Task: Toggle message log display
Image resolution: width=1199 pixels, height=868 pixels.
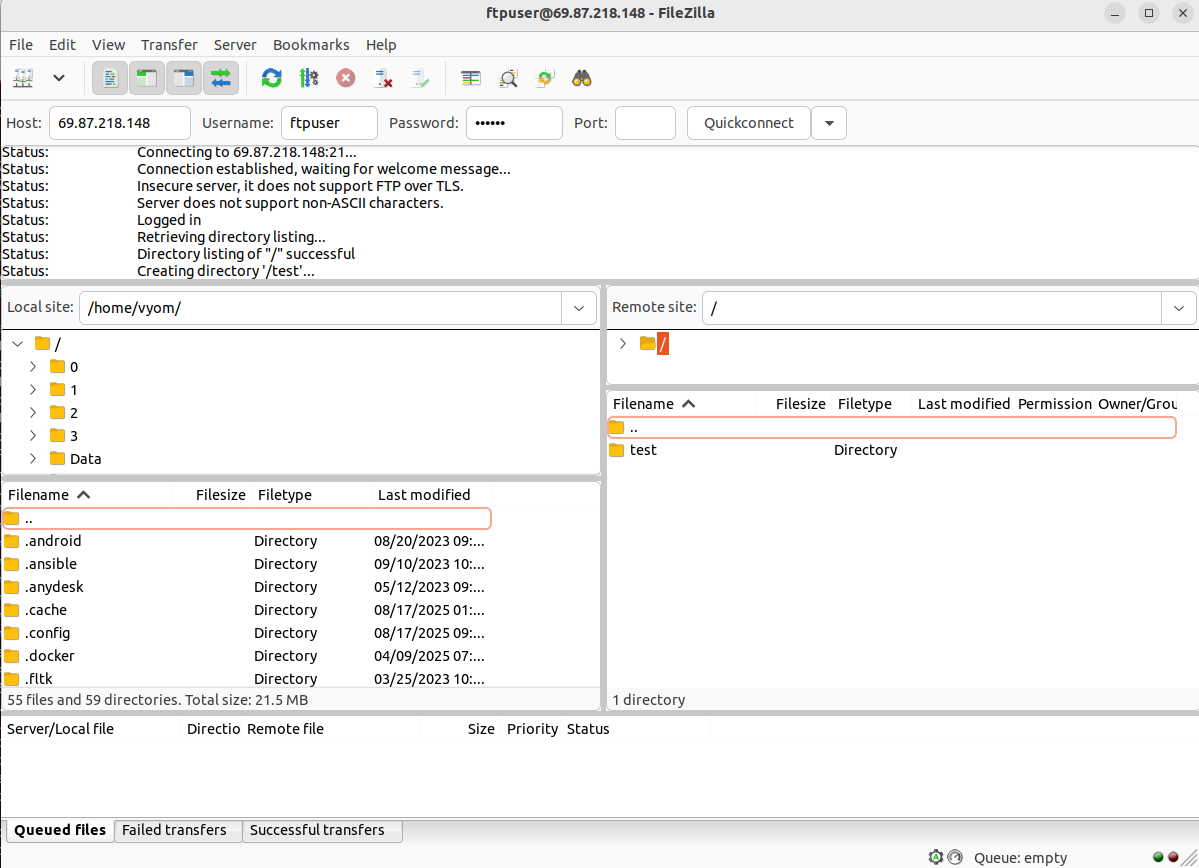Action: [x=111, y=78]
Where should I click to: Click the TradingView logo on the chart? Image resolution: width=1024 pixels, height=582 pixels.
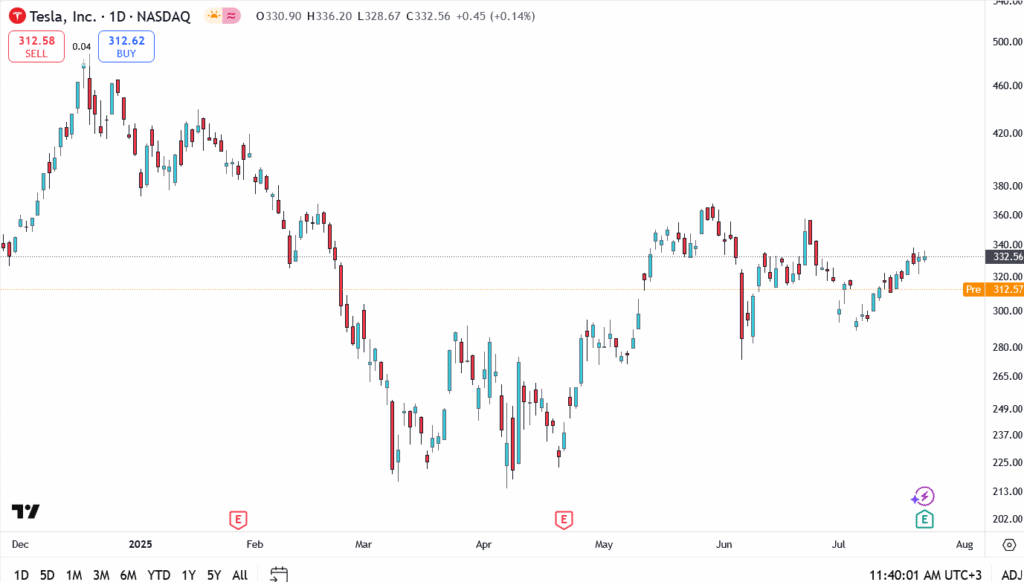26,511
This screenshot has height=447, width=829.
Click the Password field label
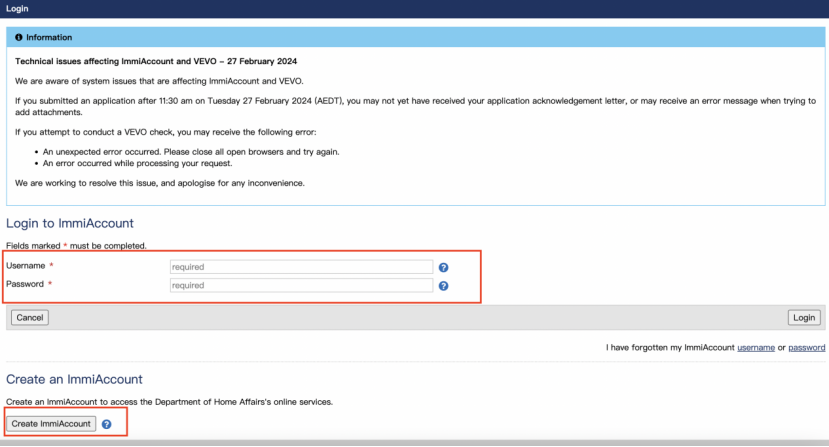(25, 285)
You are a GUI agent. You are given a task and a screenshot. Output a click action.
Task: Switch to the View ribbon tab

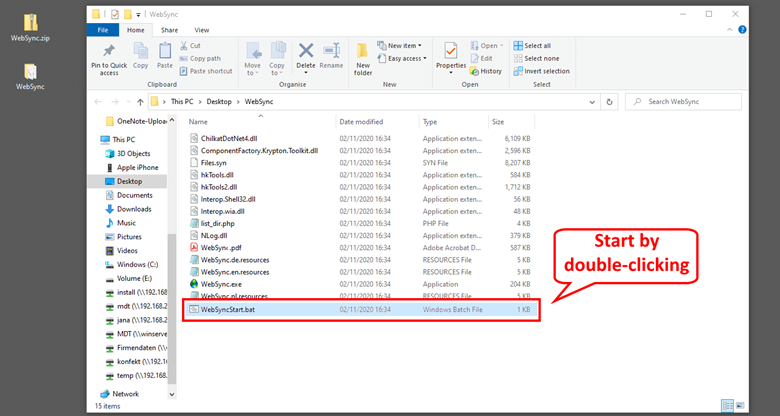click(202, 31)
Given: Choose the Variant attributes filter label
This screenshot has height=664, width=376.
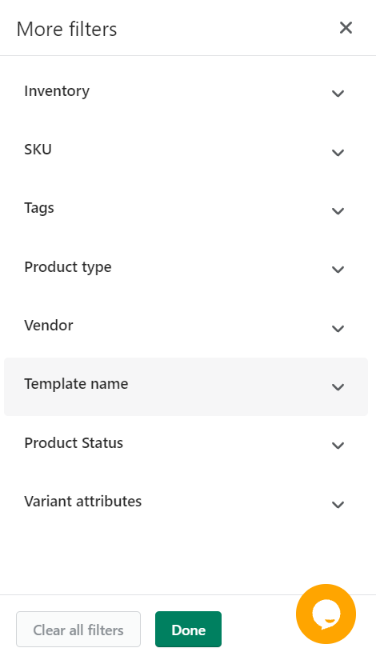Looking at the screenshot, I should tap(83, 501).
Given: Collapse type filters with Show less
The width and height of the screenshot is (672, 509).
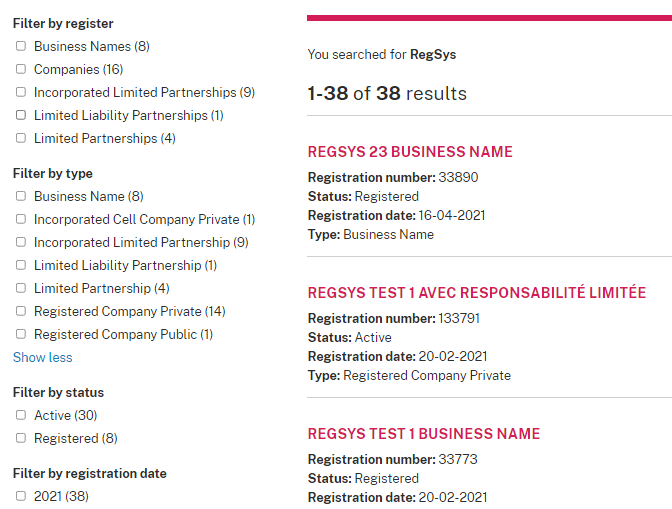Looking at the screenshot, I should tap(42, 357).
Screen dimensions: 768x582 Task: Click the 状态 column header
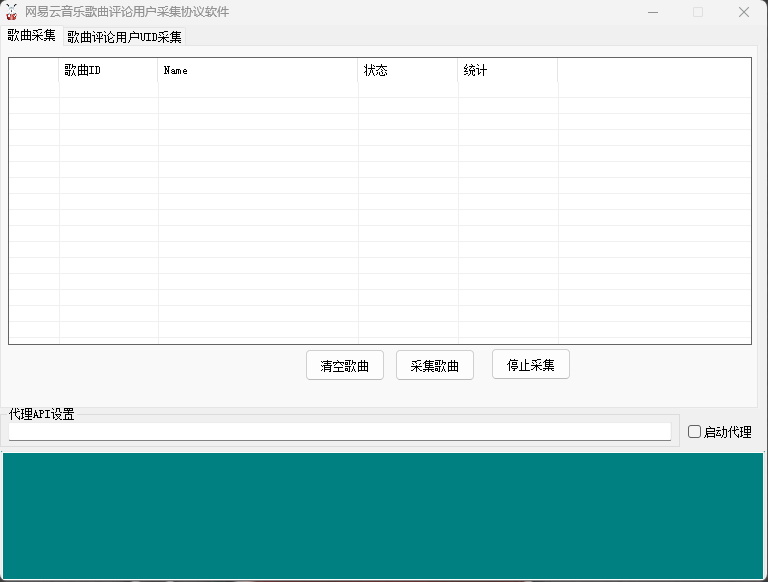click(407, 70)
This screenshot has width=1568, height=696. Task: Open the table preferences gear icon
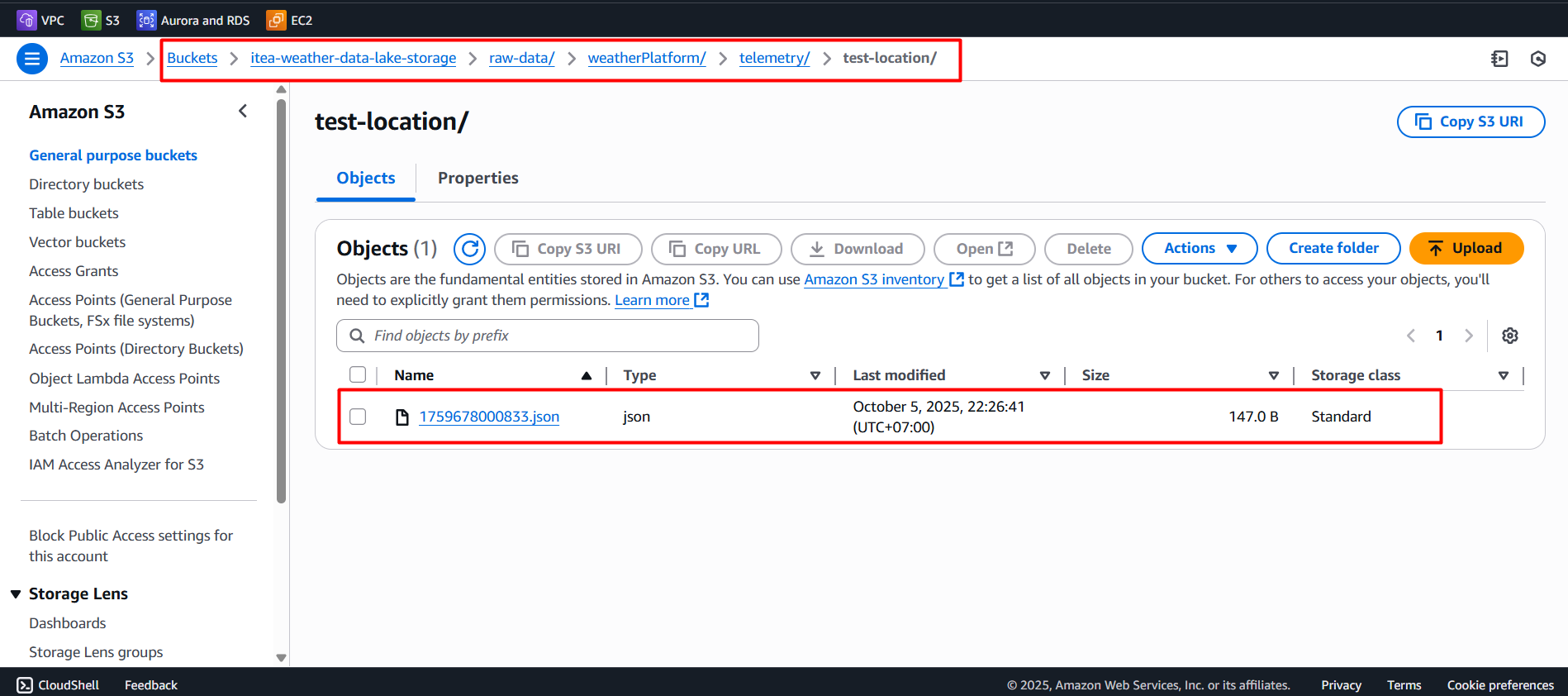pyautogui.click(x=1509, y=336)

---------------

Leave out any pictures and return exactly the lines from the beginning of the data through the line with "Given: Collapse type filters with Show less", inclusive.

Task: Toggle message log display
Image resolution: width=1199 pixels, height=868 pixels.
Action: [x=111, y=78]
Where should I click to: Click the TradingView logo on the chart? Image resolution: width=1024 pixels, height=582 pixels.
26,511
This screenshot has height=447, width=829.
Click the Password field label
(25, 285)
You are a GUI agent. You are given a task and a screenshot. Output a click action.
Task: Switch to the View ribbon tab

click(202, 31)
Given: Choose the Variant attributes filter label
This screenshot has height=664, width=376.
Looking at the screenshot, I should tap(83, 501).
Given: Collapse type filters with Show less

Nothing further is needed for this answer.